Points forts et limites

L’un des points forts de la présente analyse est le grand échantillon de dyades parent-enfant biologiques auprès desquelles les données sur la condition physique ont été recueillies. L’échantillon est représentatif de l’ensemble des enfants de 6 à 11 ans et de leurs parents biologiques au Canada. Des méthodes normalisées ont été utilisées pour mesurer la condition physique de la population de l’échantillon. Les modèles ont été ajustés pour tenir compte de plusieurs facteurs de confusion possibles, notamment l’âge, le sexe, l’IMC et le temps quotidien moyen d’APMV mesuré par accéléromètre des enfants et des parents, ainsi que d’une gamme de caractéristiques des ménages, y compris le niveau de scolarité, le revenu et l’état matrimonial.

Néanmoins, il faut faire preuve de prudence au moment d’interpréter les résultats. Comme le test utilisé pour estimer la capacité cardiorespiratoire a été validé pour les adultes seulement, des études plus approfondies sont nécessaires pour déterminer si ce test est approprié pour les enfantsNote 51Note 52. En raison des critères stricts à respecter pour pouvoir réaliser ce test, il est probable que l’échantillon utilisé dans la présente étude représente un sous-ensemble de la population canadienne d’enfants âgés de 6 à 11 ans légèrement en meilleure santé que la moyenne. Fait à noter, une analyse du biais portant sur l’ensemble de données des dyades de l’ECMS a révélé que, comparativement aux enfants de l’échantillon n’ayant pas de parent biologique répondant, les enfants ayant un parent biologique répondant étaient plus susceptibles d’avoir un parent plus jeune, de vivre dans un ménage de plus petite taille, de vivre dans un ménage biparental ou comptant un seul enfant, d’avoir un parent répondant titulaire d’un baccalauréat ou d’un grade supérieur (le niveau de scolarité le plus élevé dans le ménage) et d’appartenir à un ménage ayant un revenu de plus de 100 000 $. Malgré ces sources de biais, il est important de noter que le deuxième membre du ménage a été sélectionné au hasard et que la stratégie de pondération est conçue pour tenir compte du biais de non-réponse.

- Détails de la tâche -
Veuillez transcrire mot pour mot le passage de l'extrait fourni, en commençant à « L’un des points » et en terminant à « et l’état matrimonial. ».

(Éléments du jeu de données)
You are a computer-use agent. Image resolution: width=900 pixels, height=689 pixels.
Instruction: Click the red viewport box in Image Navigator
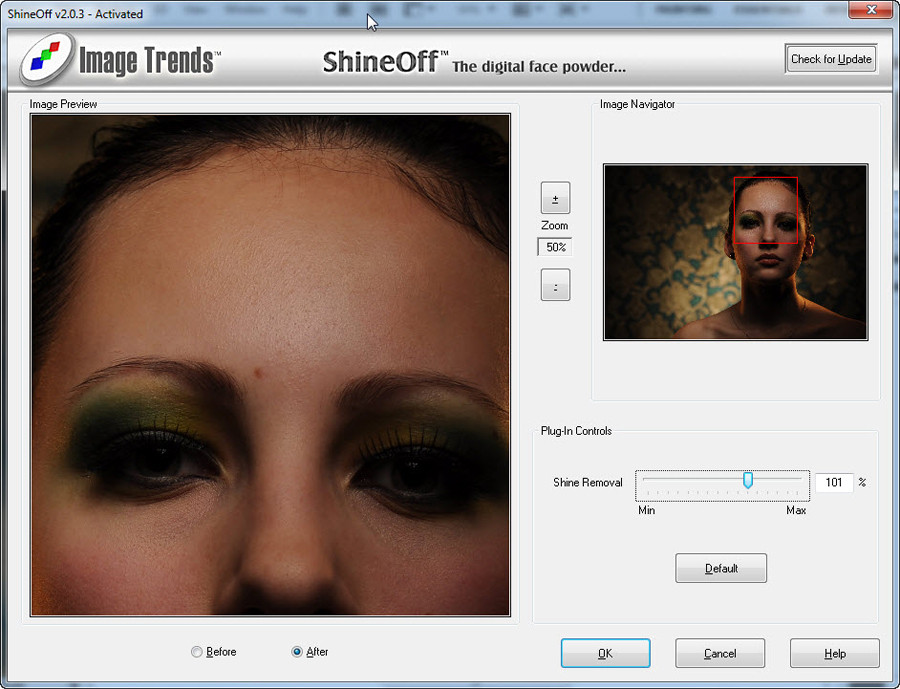coord(765,210)
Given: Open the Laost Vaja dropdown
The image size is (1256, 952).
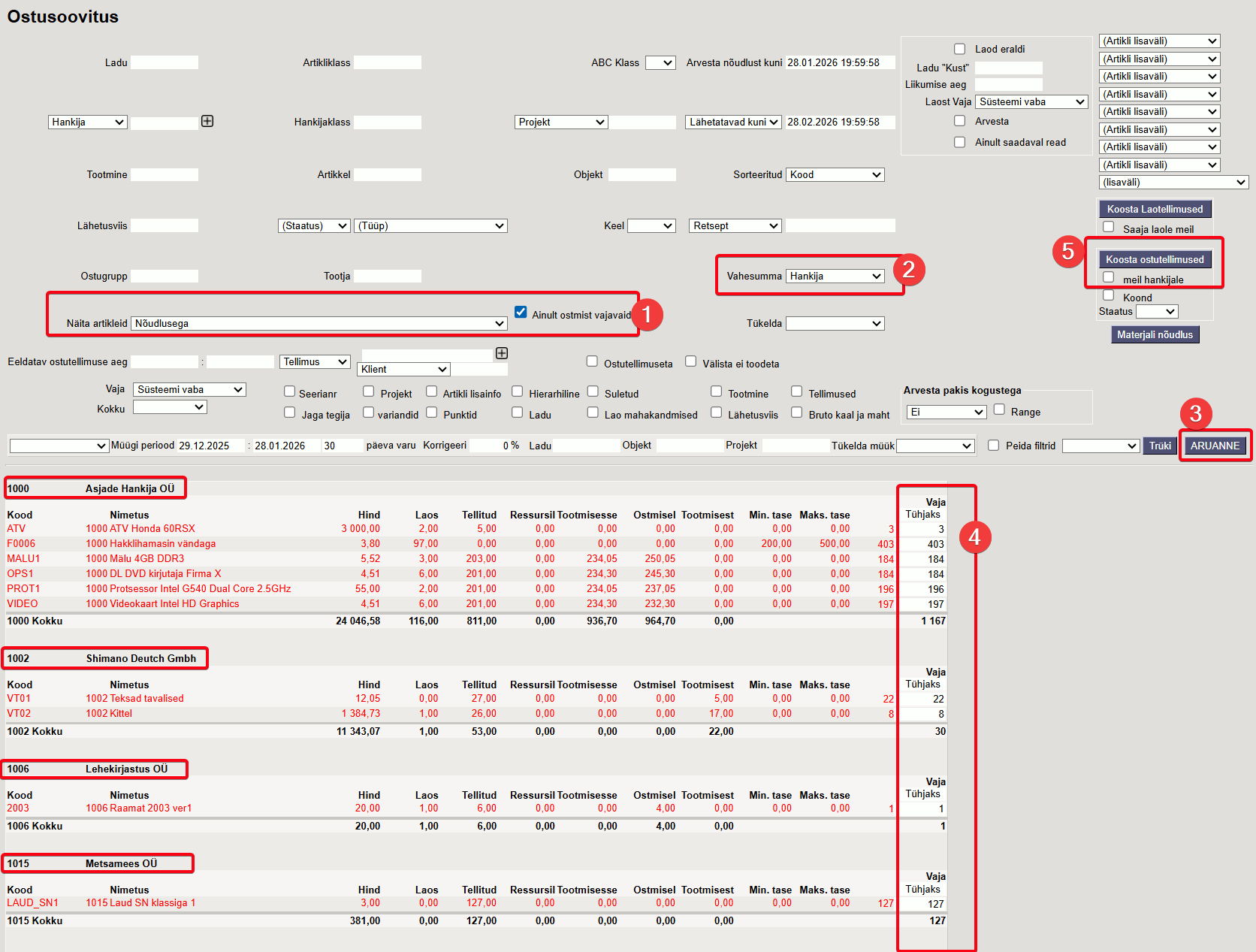Looking at the screenshot, I should tap(1032, 102).
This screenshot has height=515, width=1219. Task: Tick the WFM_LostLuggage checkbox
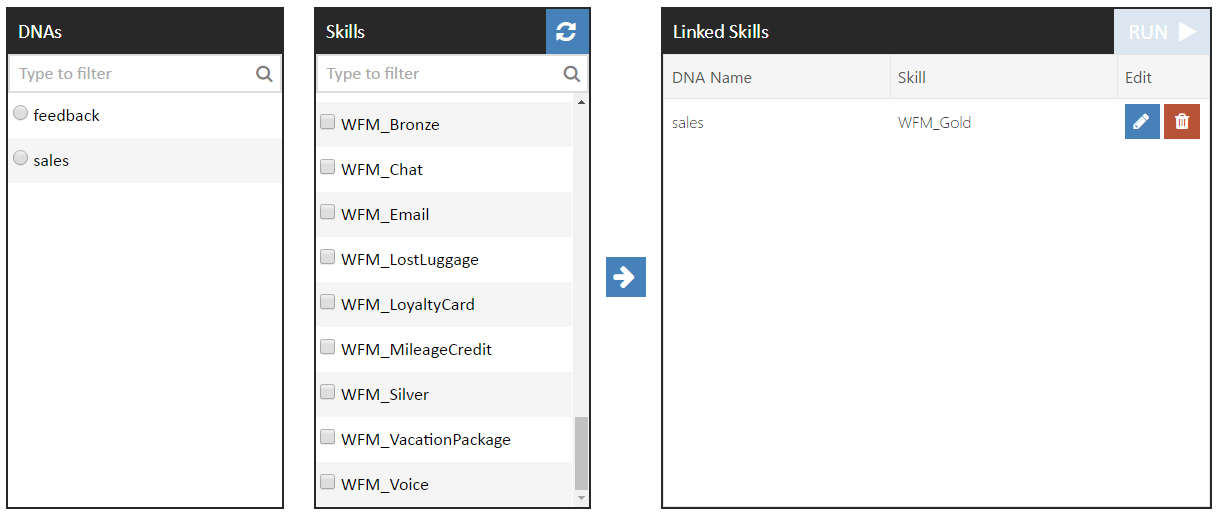click(327, 257)
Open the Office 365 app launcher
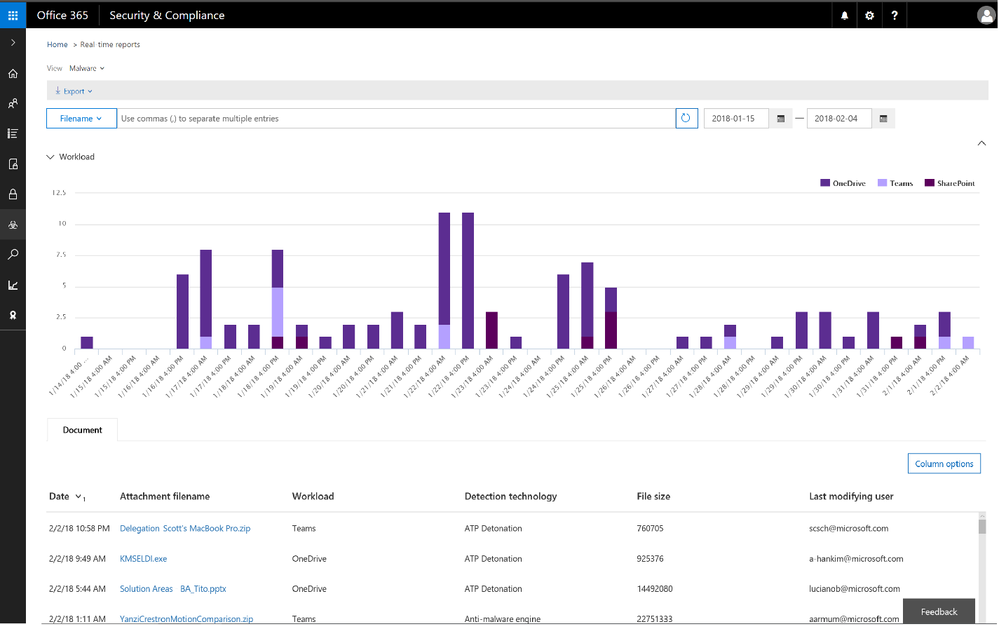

- Corrigé de l'exercice -
L’un des points forts de la présente analyse est le grand échantillon de dyades parent-enfant biologiques auprès desquelles les données sur la condition physique ont été recueillies. L’échantillon est représentatif de l’ensemble des enfants de 6 à 11 ans et de leurs parents biologiques au Canada. Des méthodes normalisées ont été utilisées pour mesurer la condition physique de la population de l’échantillon. Les modèles ont été ajustés pour tenir compte de plusieurs facteurs de confusion possibles, notamment l’âge, le sexe, l’IMC et le temps quotidien moyen d’APMV mesuré par accéléromètre des enfants et des parents, ainsi que d’une gamme de caractéristiques des ménages, y compris le niveau de scolarité, le revenu et l’état matrimonial.